There’s now independent confirmation that Georgia’s Governor-elect Brian Kemp fabricated a tale about a cybercrime while serving as secretary of state to help himself steal the gubernatorial election from Stacey Abrams.
This comes on the heels of news that federal investigators did not indict Tallahassee Mayor Andrew Gillum in its probe into city government corruption. His Republican rival for Florida governor exploited the FBI investigation to win votes by falsely suggesting that Gillum was a criminal.
Kemp, who as secretary of state oversaw his own election, was in a virtual tie in the polls with Abrams when he claimed on Nov. 4–days before the election–that the state’s Democratic Party hacked into his office’s voter registration database.
However, the Atlanta Journal-Constitution reported on Friday that it found no evidence to support that claim, concluding that, “It appears unlikely that any crime occurred.”
In a race that Kemp won with 50.2 percent of the vote, the Journal-Constitution speculated that Kemp’s fable could have swung the election in his favor.

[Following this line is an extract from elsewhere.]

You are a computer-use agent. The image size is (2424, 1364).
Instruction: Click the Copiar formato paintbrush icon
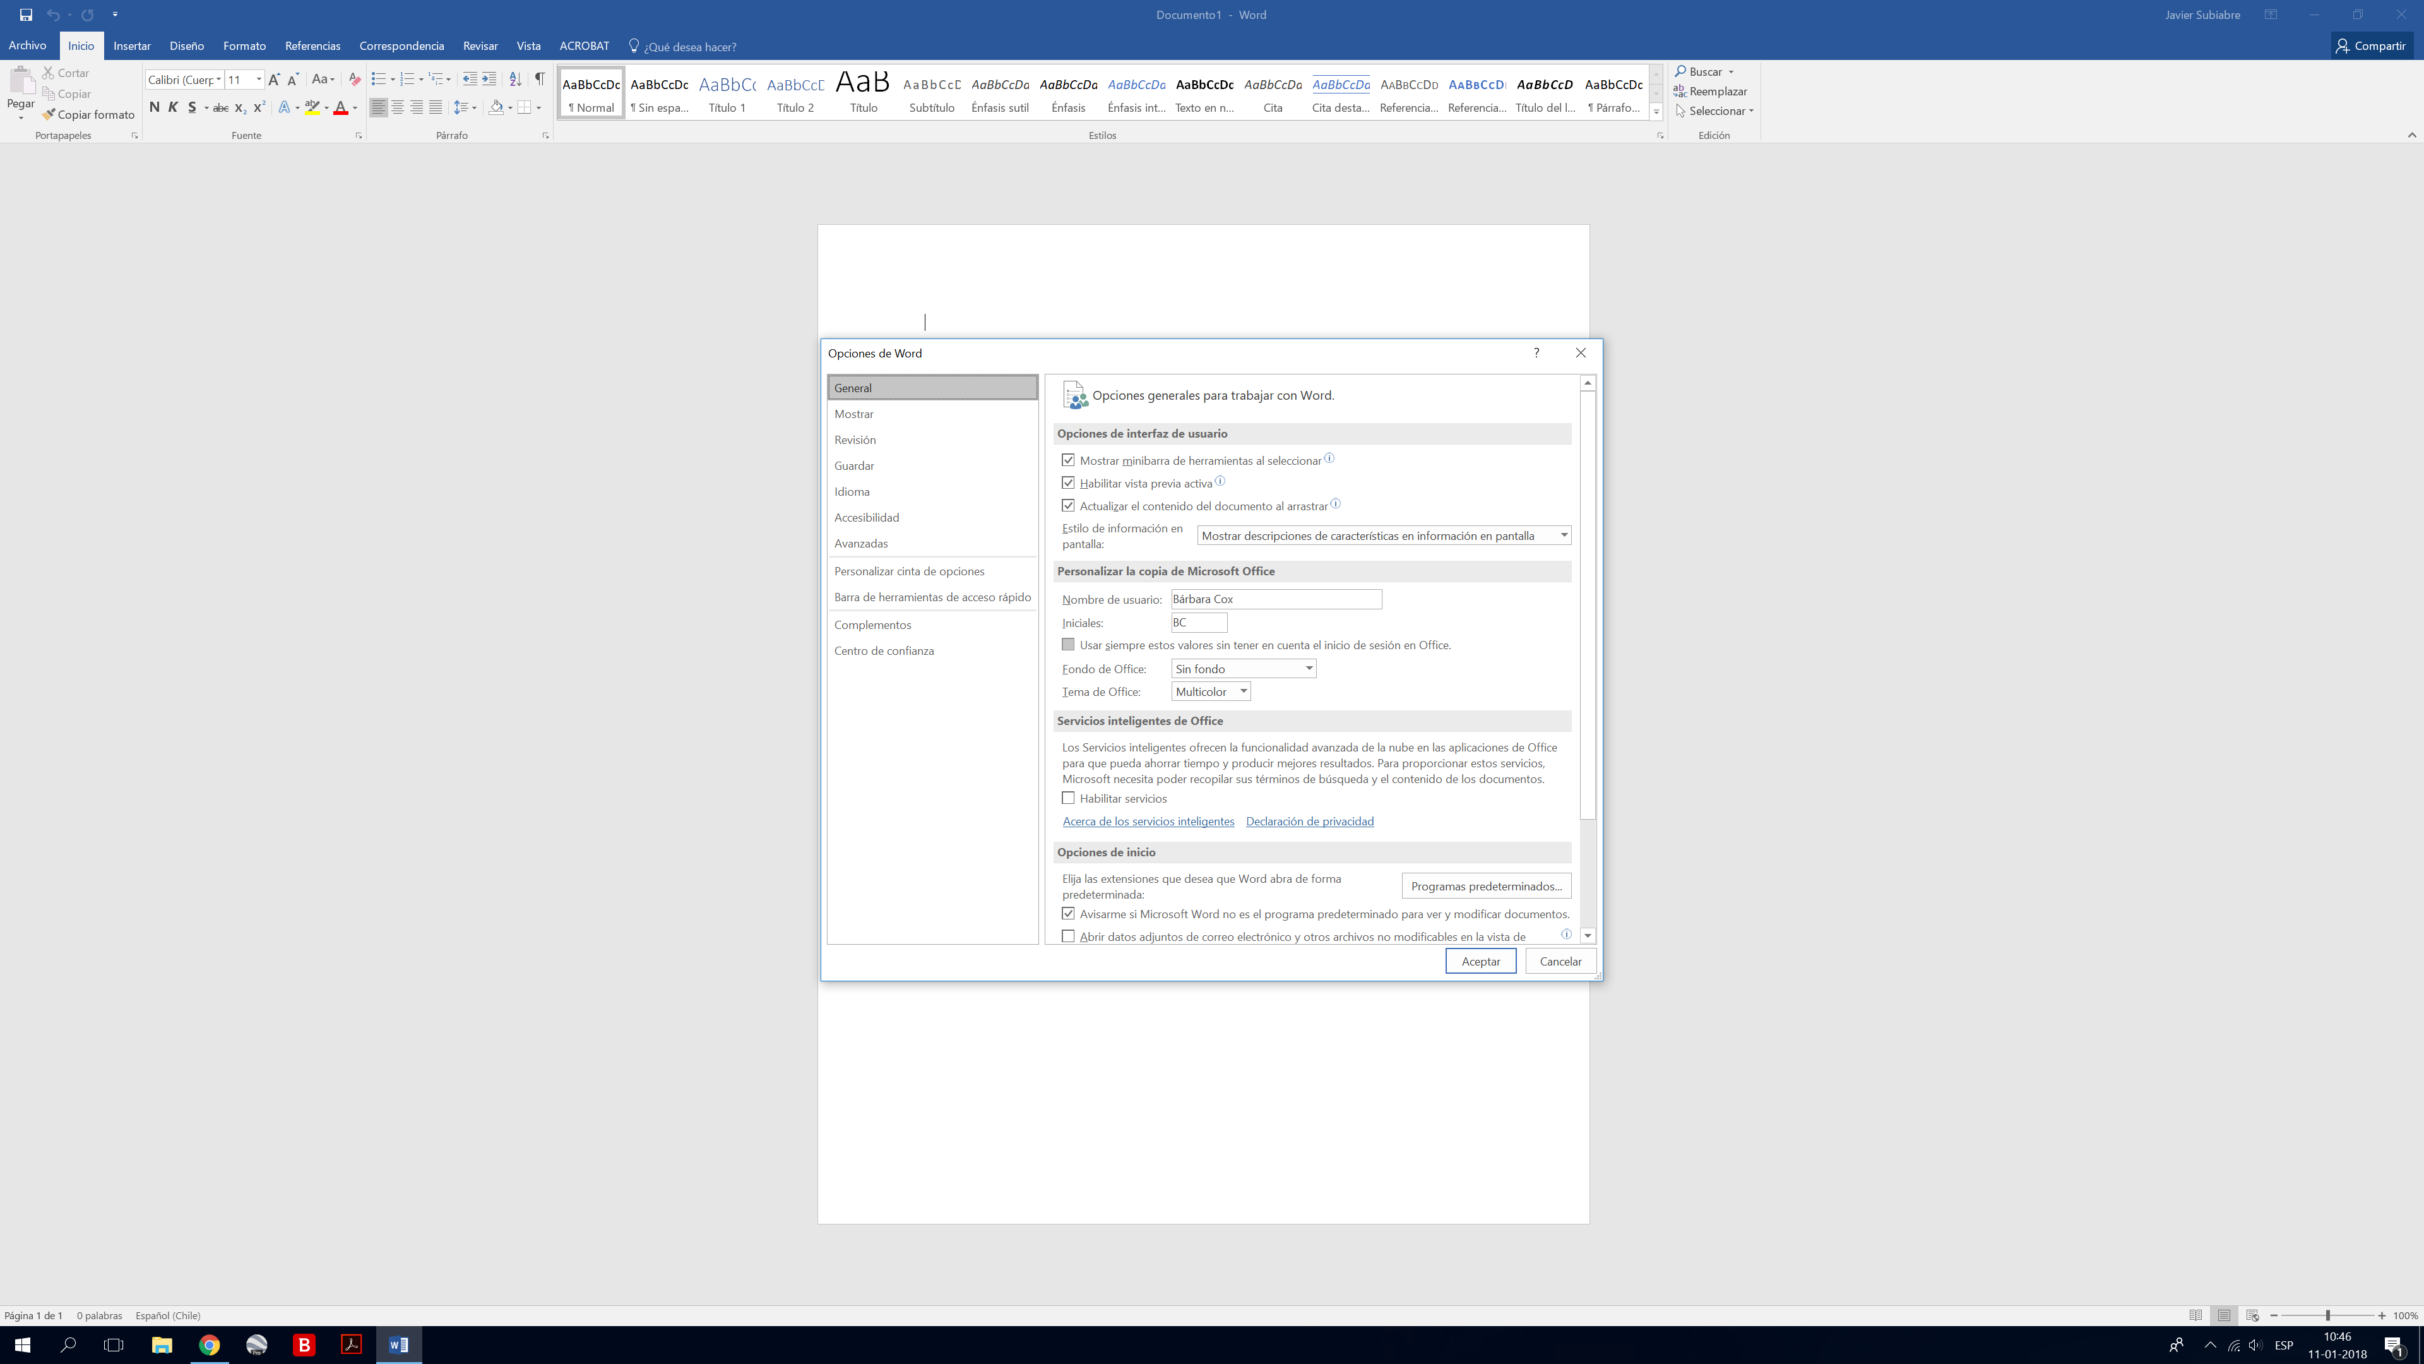coord(49,115)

Abrams, who was trying to make history as the nation’s first Black female governor, dismissed Kemp’s cybercrime claim as a “desperate” attempt to distract voters.
While appearing Nov. 4 on CNN’s “State of the Union with Jake Tapper,” host Jake Tapper informed Abrams that Kemp opened an investigation of the Georgia Democratic Party.
“This is a desperate attempt on the part of my opponent to distract people from the fact that two different federal judges found him derelict in his duty and forced him to allow absentee ballots to be counted,” she said after hearing about Kemp’s allegations for the first time.
Kemp tried to use every trick in the book to suppress the Black vote for the 2018 election. Many, including former President Jimmy Carter, urged Kemp to recuse himself as secretary of state to ensure a fair election. But Kemp refused.
In another closely watched election, Florida’s governor-elect Ron DeSantis painted Gillum, who would have become the state’s first Black governor, as a criminal. It was part of his racist campaign to win a close election.
The cloud of corruption finally lifted from the mayor on Dec. 12 when an FBI report on its probe of Tallahassee officials confirmed Gillum’s denial of wrongdoing.
Gillum’s name was not listed among those indicted by federal authorities in an investigation into whether businessmen were able to influence Tallahassee development projects.
DeSantis poured millions of dollars into a smear campaign against Gillum. Republicans spent at least $7 million on TV ads to connect Gillum to the investigation. It paid off, with DeSantis winning a narrow victory.